Le temps a toujours une importance primordiale dans les prémices d’un conflit annoncé et il est rarement loisible de choisir le moment d’intervenir. Les objectifs militaires et politiques de la Chine sont d’abord de terminer la modernisation des armées en 2035 et d’accomplir le rêve chinois en 2049. Bien des choses indépendantes de la volonté de ses dirigeants peuvent entraîner la Chine à intervenir avant d’être parfaitement préparée. Lors du Shangri-La Dialogue qui a réuni les ministres des armées des pays de la zone Indopacifique en juin 2022, le général Wei Fenghe, représentant la Chine s’est emporté avec une violence peu protocolaire et a menacé : « si quiconque s’avise de séparer Taïwan de la Chine, l’armée chinoise n’hésitera pas à entamer une guerre, quoi qu’il en coûte ». Le temps serait donc compté pour Taïwan tant au plan diplomatique que stratégique, logistique et opérationnel.
L’établissement des traités d’alliance s’inscrit dans la durée. Le Taïwan Relations Act, une loi américaine de 1979 ne garantit pas une intervention militaire des États-Unis en faveur de Taïwan si elle est attaquée par la Chine, mais stipule que « les États-Unis mettront à la disposition de Taïwan les moyens et services de défense en quantité nécessaire pour lui permettre de maintenir une capacité d’autodéfense suffisante ». Cela permet à l’île d’acheter depuis longtemps des armes technologiquement avancées et de les stocker en nombre suffisant : c’est un avantage très important comparé à ce qui se passe en Ukraine. Elle a également développé une industrie de l’armement adaptée à ses besoins spécifiques pour, en particulier, empêcher la traversée du détroit par les forces chinoises et se préparer à une guerre du faible au fort en organisant la résistance dans la profondeur. Disposant de missiles qui seraient capables d’atteindre les Spratly, elle pourrait rendre inutilisables les pistes qui s’y trouvent. Quant aux détroits séparant les îles de la première chaîne, ils pourraient être fermés par des largages de mines de fond simples et peu couteuses comme celles qui ont bloqué le port de Haiphong en 1972.

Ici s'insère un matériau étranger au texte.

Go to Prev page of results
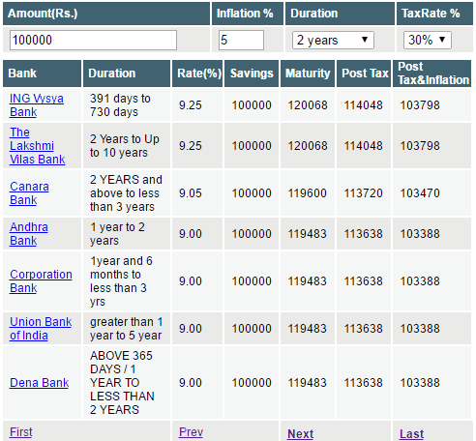 click(191, 432)
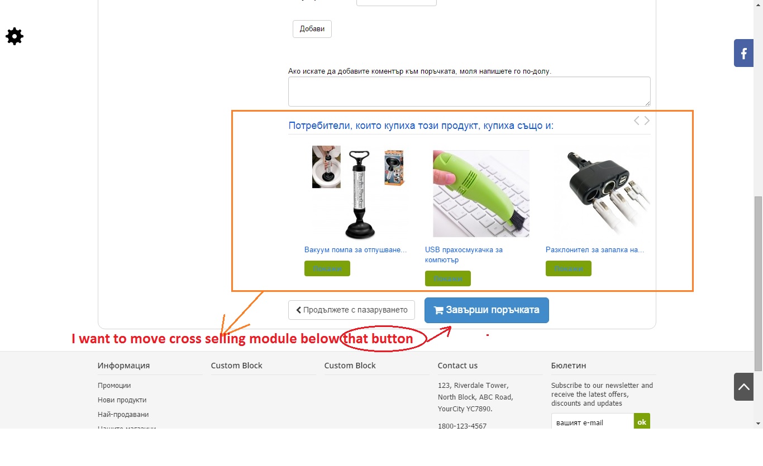
Task: Click Продължете с пазаруването button
Action: tap(351, 310)
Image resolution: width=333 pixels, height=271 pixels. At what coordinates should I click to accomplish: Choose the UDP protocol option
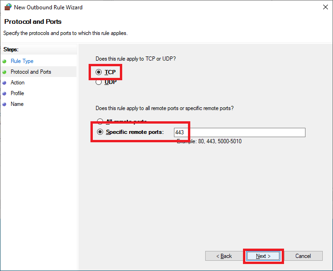pyautogui.click(x=99, y=82)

La Chine, comme la Russie, manque d’espace stratégique. Leurs accès à l’océan Mondial sont contraints. La Russie à défaut de pouvoir atteindre les eaux chaudes les verra venir à ses rivages par le réchauffement climatique qui va la désenclaver. La Chine, quant à elle, se réjouit de voir s’ouvrir la route maritime de la soie Arctique vers l’Europe, plus courte d’un tiers que celle qui passe par Malacca.
L’alliance de circonstance faite entre les deux puissances résistera-t-elle aux différences d’intérêt en Arctique ? Dix fois plus peuplée que la Russie, la Chine cédera-t-elle à l’attrait des terres vierges de Sibérie ? La RPC n’a pas de raison de privilégier un des responsables de ce qu’elle appelle « le siècle d’humiliation ».